I have a jar file when unzipped looks like the following:
models/
com/
com/github/
com/github/
com/github/test/linux-x86_64/
com/github/test/config/
models/model.bin
com/github/test/Test.class
In the Test class, I'm using the path of model.bin
inside the getResults method like so:
public class Test {
public List<Label> getResults(String text, int k) {
// Load model from file
loadModel("models/model.bin");
// Do label prediction
return results(text, k);
}
}
The loadModel method above is actually c++ method that looks like this. I am writing a Java Wrapper around a c++ library:
void Testtext::loadModel(const std::string& filename) {
std::ifstream ifs(filename, std::ifstream::binary);
if (!ifs.is_open()) {
throw std::invalid_argument(filename + " cannot be opened for loading!");
}
if (!checkModel(ifs)) {
throw std::invalid_argument(filename + " has wrong file format!");
}
loadModel(ifs);
ifs.close();
}
Currently, when I run this from an IDE, I get an error that says the model.bin
file cannot be found.
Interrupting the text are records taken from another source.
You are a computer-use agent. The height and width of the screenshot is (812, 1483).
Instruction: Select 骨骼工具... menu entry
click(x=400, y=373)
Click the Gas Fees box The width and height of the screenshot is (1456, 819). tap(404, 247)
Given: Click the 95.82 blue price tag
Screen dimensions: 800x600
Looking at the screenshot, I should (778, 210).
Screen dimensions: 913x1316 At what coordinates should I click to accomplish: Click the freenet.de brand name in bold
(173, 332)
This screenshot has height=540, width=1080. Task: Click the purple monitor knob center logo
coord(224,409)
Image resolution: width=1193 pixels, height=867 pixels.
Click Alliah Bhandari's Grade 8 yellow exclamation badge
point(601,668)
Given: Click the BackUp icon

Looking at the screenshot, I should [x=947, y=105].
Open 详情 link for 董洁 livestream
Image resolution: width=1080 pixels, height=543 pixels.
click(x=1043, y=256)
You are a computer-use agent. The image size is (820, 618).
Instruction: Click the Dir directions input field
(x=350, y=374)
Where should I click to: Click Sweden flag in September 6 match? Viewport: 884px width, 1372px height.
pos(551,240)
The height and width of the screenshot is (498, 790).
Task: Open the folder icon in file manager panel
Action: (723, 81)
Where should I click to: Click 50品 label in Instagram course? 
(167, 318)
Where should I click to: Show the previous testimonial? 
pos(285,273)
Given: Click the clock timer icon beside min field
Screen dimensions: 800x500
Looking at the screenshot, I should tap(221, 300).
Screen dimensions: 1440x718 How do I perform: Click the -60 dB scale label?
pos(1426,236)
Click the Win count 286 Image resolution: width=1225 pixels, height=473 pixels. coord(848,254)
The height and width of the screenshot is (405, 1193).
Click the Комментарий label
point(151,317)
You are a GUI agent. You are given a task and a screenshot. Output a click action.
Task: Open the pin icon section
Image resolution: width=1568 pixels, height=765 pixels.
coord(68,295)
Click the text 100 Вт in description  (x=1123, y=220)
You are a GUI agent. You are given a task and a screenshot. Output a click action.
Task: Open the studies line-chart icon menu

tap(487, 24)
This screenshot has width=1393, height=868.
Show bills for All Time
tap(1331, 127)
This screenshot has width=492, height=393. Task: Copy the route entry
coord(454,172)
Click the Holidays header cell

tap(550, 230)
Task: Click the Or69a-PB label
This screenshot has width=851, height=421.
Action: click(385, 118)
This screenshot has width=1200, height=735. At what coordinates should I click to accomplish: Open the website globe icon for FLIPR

How do I determine the path of the model.bin
within a jar file?
It sounds like whatever loadModel
is (it is not part of standard java, so you'd have to elaborate) requires an actual file. Which your model.bin
resource isn't (it's an entry in a jar).
Check if loadModel
has an InputStream
based method. It really should; if it doesn't, whatever library this is, does not follow java conventions, and is probably badly written.
If it does:
try (InputStream in = Test.class.getResourceAsStream("/models/model.bin")) {
loadModel(in);
}
will do the trick.
If it doesn't, oh boy. Either fix loadModel yourself, ask its authors to fix it, or if you must work around it, your only option is to copy the resource into an actual file, presumably in a temp dir, and then use that temporary file. This isn't pretty.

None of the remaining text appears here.